Open a Terminal window by clicking the black icon on the left. Then execute the following commands to test various basic components of the system:
lsid # You should see the openlava cluster identification
lsload # You should see a report of available resources
bjobs # You should not have any unfinished jobs yet
bsub 'sleep 60' # You should be able to submit a job to openlava (run bjobs again to see it)
bhosts # You should see one host
bqueues # You should see four queues
genome disk group list # You should see four disk groups
genome disk volume list # You should see at least one volume for your local drive
genome sys gateway list # You should see two gateways, one for your new home system and one for the test data "GMS1"
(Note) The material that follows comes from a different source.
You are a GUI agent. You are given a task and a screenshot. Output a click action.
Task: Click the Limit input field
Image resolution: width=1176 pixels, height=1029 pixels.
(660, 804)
# list the metadata that is already present in the database:
genome taxon list
genome individual list
genome sample list
genome library list
genome instrument-data list solexa
# list the pre-defined models (no results yet ... you will launch these and generate results):
genome model list
# view the processing profiles (pipeline descriptions) associated with those models:
genome processing-profile view --processing-profile='Default Reference Alignment'
genome processing-profile view --processing-profile='Default Somatic Variation Exome'
genome processing-profile view --processing-profile='Default Somatic Variation WGS'
genome processing-profile view --processing-profile='Default Ovation V2 RNA-seq'
genome processing-profile view --processing-profile='cuffcompare/cuffdiff 2.0.2 protein_coding only'
Open a Terminal window by clicking the black icon on the left. Then execute the following command to view models that have already been defined in the system for demonstration purposes:
genome model list
Start a the genotype-microarray
builds for tumor and normal as follows:
genome model build start 'hcc1395-normal-snparray'
genome model build start 'hcc1395-tumor-snparray'
You can monitor progress of ongoing analysis runs in several ways. For example, you can load the GMS web-viewer and go to the builds
tab. Or you can view the status of all builds in a Terminal using the command genome model build list
. Or you can view a much more detailed status of a running build using the following command for the build of interest (replacing '$build_id' with your own build ID):
genome model build view '$build_id'
You can find the genotype-microarray
results files as follows:
genome model build list --filter model.name='hcc1395-normal-snparray' --show data_directory
Once the genotype-microarray
builds are done launch the reference-alignment
builds for the exome data as follows (you may want to do one at a time if you are running on a small machine like a laptop):
genome model build start 'hcc1395-normal-refalign-exome'
Once again you can view the progress of this build as follows:
genome model build view '$build_id'
As above you can find the results files for the reference-alignment
pipeline including BAM files and germline variants in VCF format as follows:
genome model build list --filter model.name='hcc1395-normal-refalign-exome' --show model.name,data_directory
genome model build list --filter model.name='hcc1395-tumor-refalign-exome' --show model.name,data_directory
To get the final, merged, sorted, duplicate-marked BAM from the tumor exome alignment, you can use the following method:
genome model list --filter name='hcc1395-tumor-refalign-exome' --show id,name,last_complete_build.merged_alignment_result.bam_path
For many more examples, refer to the Reference Manual for useful Genome Commands.